(Saved data entries)
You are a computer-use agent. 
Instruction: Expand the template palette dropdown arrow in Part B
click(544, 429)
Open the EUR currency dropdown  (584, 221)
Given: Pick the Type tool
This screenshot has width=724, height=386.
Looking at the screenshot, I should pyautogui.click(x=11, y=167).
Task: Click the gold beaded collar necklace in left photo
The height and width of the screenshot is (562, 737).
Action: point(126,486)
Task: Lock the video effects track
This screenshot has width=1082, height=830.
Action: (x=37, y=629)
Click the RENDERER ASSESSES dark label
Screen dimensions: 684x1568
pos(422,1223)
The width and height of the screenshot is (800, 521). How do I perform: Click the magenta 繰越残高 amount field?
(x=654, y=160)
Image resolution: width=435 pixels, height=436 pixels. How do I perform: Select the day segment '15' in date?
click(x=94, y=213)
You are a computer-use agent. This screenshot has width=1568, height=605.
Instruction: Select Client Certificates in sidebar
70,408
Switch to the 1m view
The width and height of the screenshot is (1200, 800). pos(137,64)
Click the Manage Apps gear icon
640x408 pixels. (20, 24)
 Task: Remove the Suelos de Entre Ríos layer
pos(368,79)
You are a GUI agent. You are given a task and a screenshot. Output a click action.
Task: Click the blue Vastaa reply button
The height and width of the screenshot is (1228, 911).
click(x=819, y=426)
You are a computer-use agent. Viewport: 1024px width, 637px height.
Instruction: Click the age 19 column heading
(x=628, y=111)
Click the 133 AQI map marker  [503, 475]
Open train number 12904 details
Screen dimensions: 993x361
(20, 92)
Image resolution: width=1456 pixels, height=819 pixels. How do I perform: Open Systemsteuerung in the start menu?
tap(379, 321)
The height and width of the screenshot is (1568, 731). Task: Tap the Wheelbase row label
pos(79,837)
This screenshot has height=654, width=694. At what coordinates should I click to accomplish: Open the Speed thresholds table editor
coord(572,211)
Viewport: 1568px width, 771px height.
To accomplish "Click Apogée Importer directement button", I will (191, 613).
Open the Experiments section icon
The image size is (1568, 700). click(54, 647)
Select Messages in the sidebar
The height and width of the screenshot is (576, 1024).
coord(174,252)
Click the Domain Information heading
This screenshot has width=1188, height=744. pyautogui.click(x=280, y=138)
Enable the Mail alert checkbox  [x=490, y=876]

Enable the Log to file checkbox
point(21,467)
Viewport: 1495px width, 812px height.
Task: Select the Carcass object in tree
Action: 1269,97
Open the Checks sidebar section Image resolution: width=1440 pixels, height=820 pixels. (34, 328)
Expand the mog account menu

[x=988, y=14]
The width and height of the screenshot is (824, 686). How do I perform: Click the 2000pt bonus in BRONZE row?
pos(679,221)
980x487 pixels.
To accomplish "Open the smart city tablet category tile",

- Problem statement -
Copy every line of the entries in which "computer" can be found.

- Response to the exercise -
You are a computer-use agent. 
You are a computer-use agent. This screenshot has width=1568, height=605.
You are a computer-use agent. Viewport: 1024px width, 637px height.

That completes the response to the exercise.